The name 'Plas Gwynfryn' was taken from the Welsh language, an ancient Celtic language of the Welsh people. 'Gwynfryn' is also a Welsh boy's name which translates as 'White Hill', whilst 'Plas' translates as 'Mansion'.

Criccieth - the Promenade
The east side of the town was developed by the Ellis-Nanney family during the Victorian era. With private funding a promenade was constructed in 1888, with plans for 25 homes on the surrounding land. The promenade / esplanade was built with 4 homes designed and constructed by George Leedham Fuller. However, during the first winter the sea wall didn't protect the land, the homes were flooded and no more homes were constructed.
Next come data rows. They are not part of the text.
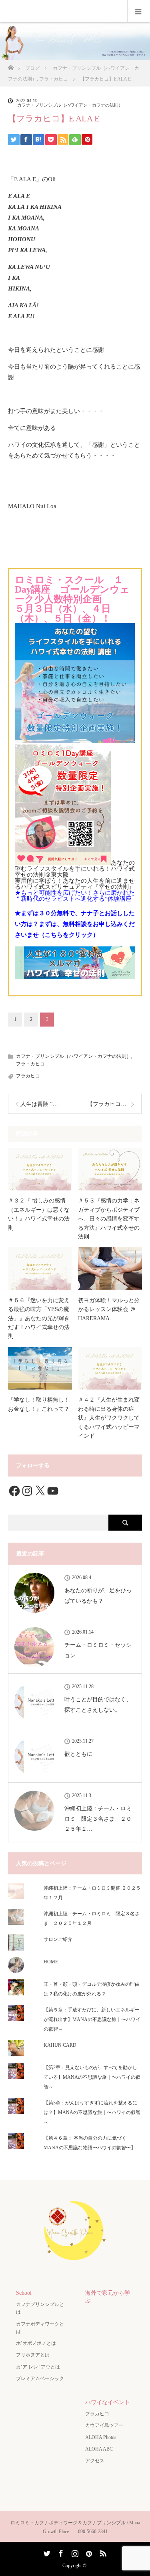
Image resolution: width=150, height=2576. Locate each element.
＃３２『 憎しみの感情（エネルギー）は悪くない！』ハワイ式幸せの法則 (39, 1214)
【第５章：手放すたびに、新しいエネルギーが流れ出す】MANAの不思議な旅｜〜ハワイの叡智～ (92, 2019)
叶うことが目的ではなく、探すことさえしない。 (98, 1704)
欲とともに (78, 1754)
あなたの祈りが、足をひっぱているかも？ (98, 1596)
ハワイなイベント (107, 2402)
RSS (102, 2552)
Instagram (74, 2552)
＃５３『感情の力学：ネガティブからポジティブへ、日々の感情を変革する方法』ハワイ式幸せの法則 (109, 1219)
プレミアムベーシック (40, 2378)
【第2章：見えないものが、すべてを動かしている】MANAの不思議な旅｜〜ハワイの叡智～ (92, 2077)
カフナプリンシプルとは (40, 2308)
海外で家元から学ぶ (107, 2297)
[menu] (138, 11)
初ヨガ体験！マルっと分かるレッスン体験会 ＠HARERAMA (109, 1309)
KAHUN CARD (60, 2045)
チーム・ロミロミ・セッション (98, 1650)
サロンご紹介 (58, 1939)
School (24, 2293)
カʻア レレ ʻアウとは (38, 2367)
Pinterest (88, 2552)
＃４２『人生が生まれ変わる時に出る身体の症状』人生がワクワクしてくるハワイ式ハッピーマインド (109, 1418)
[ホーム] (10, 66)
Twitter (46, 2552)
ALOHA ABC (99, 2449)
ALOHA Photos (100, 2437)
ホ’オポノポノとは (36, 2343)
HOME (51, 1962)
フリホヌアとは (33, 2355)
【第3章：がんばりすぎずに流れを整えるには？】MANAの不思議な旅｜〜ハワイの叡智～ (92, 2112)
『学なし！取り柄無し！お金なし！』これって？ (39, 1404)
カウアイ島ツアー (104, 2425)
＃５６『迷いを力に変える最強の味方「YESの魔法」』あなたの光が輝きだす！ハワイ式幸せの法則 (39, 1318)
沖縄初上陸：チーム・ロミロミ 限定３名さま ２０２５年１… (98, 1818)
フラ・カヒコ (30, 1064)
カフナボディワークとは (40, 2327)
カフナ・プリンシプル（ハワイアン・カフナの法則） (70, 105)
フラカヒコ (28, 1076)
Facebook (60, 2552)
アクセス (94, 2460)
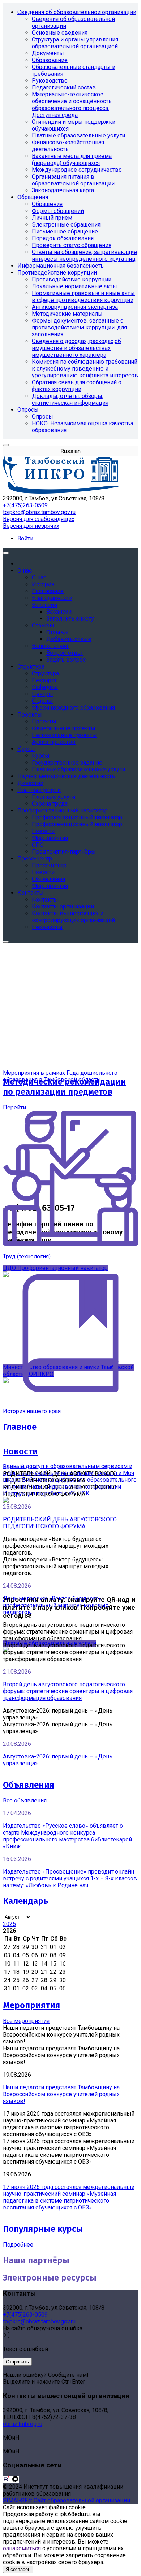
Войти (25, 538)
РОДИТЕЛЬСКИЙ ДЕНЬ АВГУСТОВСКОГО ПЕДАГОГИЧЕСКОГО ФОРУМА (60, 1523)
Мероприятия (31, 2005)
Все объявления (25, 1800)
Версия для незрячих (31, 525)
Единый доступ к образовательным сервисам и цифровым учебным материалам (67, 1469)
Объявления (28, 1785)
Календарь (25, 1901)
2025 (9, 1923)
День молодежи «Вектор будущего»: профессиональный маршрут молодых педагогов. (55, 1605)
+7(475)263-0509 (25, 505)
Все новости (19, 1466)
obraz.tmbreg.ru (22, 2424)
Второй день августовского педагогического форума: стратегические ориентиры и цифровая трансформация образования (68, 1691)
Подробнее (18, 2244)
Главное (20, 1427)
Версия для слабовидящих (38, 519)
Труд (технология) (27, 1256)
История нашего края (32, 1411)
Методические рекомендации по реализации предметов (64, 1087)
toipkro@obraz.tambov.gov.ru (39, 512)
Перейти (14, 1107)
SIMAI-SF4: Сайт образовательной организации (66, 2500)
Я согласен (18, 2569)
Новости (20, 1451)
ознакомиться (22, 2548)
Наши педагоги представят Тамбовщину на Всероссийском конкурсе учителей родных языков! (61, 2094)
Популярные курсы (43, 2229)
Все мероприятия (26, 2021)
The homes were demolished in 1925. The land was eventually donated to the community by Hugh's daughter Mrs. Lewis. The promenade remains a popular destination for walks to this day.

Personal life
Hugh Ellis-Nanney married Elizabeth Octavia Dillon, the daughter of Robert Dillon, 3rd Baron Clonbrock (from the House of 'Dillon' from Galway, Connacht), on 13 January 1875. They had two children, daughter Mary Elizabeth (born 1877) and son Owen Gerald (born 1879, died 1887 in Bournemouth). He was a member of the Carlton Club in London.

Ellis-Nanney died on 7 June 1920. He was buried in St. John the Baptist Churchyard. Upon his death, the baronetcy became extinct.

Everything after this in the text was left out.